--- WHAT THE TASK ASKS ---
Using the data below, repeat all of it precisely.

═══ EXCERPTED DATA

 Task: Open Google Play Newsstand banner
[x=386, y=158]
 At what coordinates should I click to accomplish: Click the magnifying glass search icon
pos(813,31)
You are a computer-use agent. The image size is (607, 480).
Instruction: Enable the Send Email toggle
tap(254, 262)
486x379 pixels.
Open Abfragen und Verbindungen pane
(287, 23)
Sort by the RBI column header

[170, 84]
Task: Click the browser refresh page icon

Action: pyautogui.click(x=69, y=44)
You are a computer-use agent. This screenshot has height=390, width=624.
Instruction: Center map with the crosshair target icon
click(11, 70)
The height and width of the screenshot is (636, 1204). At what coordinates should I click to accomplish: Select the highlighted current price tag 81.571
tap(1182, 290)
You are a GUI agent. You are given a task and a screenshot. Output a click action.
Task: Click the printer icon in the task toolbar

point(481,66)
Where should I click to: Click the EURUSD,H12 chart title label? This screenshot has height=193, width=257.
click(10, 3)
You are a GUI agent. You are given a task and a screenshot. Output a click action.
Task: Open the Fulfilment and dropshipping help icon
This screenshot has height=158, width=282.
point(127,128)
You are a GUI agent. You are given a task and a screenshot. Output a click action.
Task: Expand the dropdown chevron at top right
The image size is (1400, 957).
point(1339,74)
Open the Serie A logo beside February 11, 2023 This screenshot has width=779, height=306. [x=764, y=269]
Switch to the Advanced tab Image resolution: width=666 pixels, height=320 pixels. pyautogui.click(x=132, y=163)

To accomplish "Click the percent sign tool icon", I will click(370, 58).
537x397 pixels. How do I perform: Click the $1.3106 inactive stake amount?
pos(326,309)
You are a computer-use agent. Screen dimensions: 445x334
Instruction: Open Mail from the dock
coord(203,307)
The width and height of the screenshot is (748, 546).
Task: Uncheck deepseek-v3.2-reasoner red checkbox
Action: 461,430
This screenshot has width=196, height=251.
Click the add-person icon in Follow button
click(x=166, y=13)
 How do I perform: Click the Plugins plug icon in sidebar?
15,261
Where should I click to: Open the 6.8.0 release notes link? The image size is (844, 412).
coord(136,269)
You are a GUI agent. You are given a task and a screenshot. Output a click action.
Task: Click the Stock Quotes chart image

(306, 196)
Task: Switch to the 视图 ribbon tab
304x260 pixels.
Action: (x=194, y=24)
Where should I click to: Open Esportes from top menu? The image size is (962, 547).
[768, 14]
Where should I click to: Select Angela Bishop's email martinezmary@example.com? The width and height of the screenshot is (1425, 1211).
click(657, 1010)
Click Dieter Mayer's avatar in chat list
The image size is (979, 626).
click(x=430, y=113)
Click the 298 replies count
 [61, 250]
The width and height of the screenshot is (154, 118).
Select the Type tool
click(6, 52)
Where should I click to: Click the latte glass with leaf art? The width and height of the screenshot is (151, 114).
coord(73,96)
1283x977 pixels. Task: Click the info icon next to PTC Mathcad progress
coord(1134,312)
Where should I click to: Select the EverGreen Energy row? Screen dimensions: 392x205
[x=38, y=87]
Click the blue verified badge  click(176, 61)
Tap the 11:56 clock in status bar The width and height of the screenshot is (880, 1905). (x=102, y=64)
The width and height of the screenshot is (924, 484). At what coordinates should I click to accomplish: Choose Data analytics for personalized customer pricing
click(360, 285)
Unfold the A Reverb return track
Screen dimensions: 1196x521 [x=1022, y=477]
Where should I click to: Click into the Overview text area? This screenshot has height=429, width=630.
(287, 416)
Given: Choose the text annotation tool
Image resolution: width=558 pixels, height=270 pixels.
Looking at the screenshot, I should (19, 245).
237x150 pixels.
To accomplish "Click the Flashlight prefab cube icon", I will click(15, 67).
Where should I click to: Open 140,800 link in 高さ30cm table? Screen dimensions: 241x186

══════

--- SOLUTION BELOW ---
 Task: Open Google Play Newsstand banner
[x=386, y=158]
 At what coordinates should I click to accomplish: Click the magnifying glass search icon
pos(813,31)
You are a computer-use agent. The image size is (607, 480).
Instruction: Enable the Send Email toggle
tap(254, 262)
486x379 pixels.
Open Abfragen und Verbindungen pane
(287, 23)
Sort by the RBI column header

[170, 84]
Task: Click the browser refresh page icon

Action: pyautogui.click(x=69, y=44)
You are a computer-use agent. This screenshot has height=390, width=624.
Instruction: Center map with the crosshair target icon
click(11, 70)
The height and width of the screenshot is (636, 1204). At what coordinates should I click to accomplish: Select the highlighted current price tag 81.571
tap(1182, 290)
You are a GUI agent. You are given a task and a screenshot. Output a click action.
Task: Click the printer icon in the task toolbar

point(481,66)
Where should I click to: Click the EURUSD,H12 chart title label? This screenshot has height=193, width=257.
click(10, 3)
You are a GUI agent. You are given a task and a screenshot. Output a click action.
Task: Open the Fulfilment and dropshipping help icon
This screenshot has height=158, width=282.
point(127,128)
You are a GUI agent. You are given a task and a screenshot. Output a click action.
Task: Expand the dropdown chevron at top right
The image size is (1400, 957).
point(1339,74)
Open the Serie A logo beside February 11, 2023 This screenshot has width=779, height=306. [x=764, y=269]
Switch to the Advanced tab Image resolution: width=666 pixels, height=320 pixels. pyautogui.click(x=132, y=163)

To accomplish "Click the percent sign tool icon", I will click(370, 58).
537x397 pixels. How do I perform: Click the $1.3106 inactive stake amount?
pos(326,309)
You are a computer-use agent. Screen dimensions: 445x334
Instruction: Open Mail from the dock
coord(203,307)
The width and height of the screenshot is (748, 546).
Task: Uncheck deepseek-v3.2-reasoner red checkbox
Action: 461,430
This screenshot has width=196, height=251.
Click the add-person icon in Follow button
click(x=166, y=13)
 How do I perform: Click the Plugins plug icon in sidebar?
15,261
Where should I click to: Open the 6.8.0 release notes link? The image size is (844, 412).
coord(136,269)
You are a GUI agent. You are given a task and a screenshot. Output a click action.
Task: Click the Stock Quotes chart image

(306, 196)
Task: Switch to the 视图 ribbon tab
304x260 pixels.
Action: (x=194, y=24)
Where should I click to: Open Esportes from top menu? The image size is (962, 547).
[768, 14]
Where should I click to: Select Angela Bishop's email martinezmary@example.com? The width and height of the screenshot is (1425, 1211).
click(657, 1010)
Click Dieter Mayer's avatar in chat list
The image size is (979, 626).
click(x=430, y=113)
Click the 298 replies count
 [61, 250]
The width and height of the screenshot is (154, 118).
Select the Type tool
click(6, 52)
Where should I click to: Click the latte glass with leaf art? The width and height of the screenshot is (151, 114).
coord(73,96)
1283x977 pixels. Task: Click the info icon next to PTC Mathcad progress
coord(1134,312)
Where should I click to: Select the EverGreen Energy row? Screen dimensions: 392x205
[x=38, y=87]
Click the blue verified badge  click(176, 61)
Tap the 11:56 clock in status bar The width and height of the screenshot is (880, 1905). (x=102, y=64)
The width and height of the screenshot is (924, 484). At what coordinates should I click to accomplish: Choose Data analytics for personalized customer pricing
click(360, 285)
Unfold the A Reverb return track
Screen dimensions: 1196x521 [x=1022, y=477]
Where should I click to: Click into the Overview text area? This screenshot has height=429, width=630.
(287, 416)
Given: Choose the text annotation tool
Image resolution: width=558 pixels, height=270 pixels.
Looking at the screenshot, I should (19, 245).
237x150 pixels.
To accomplish "Click the Flashlight prefab cube icon", I will click(15, 67).
Where should I click to: Open 140,800 link in 高さ30cm table? Screen dimensions: 241x186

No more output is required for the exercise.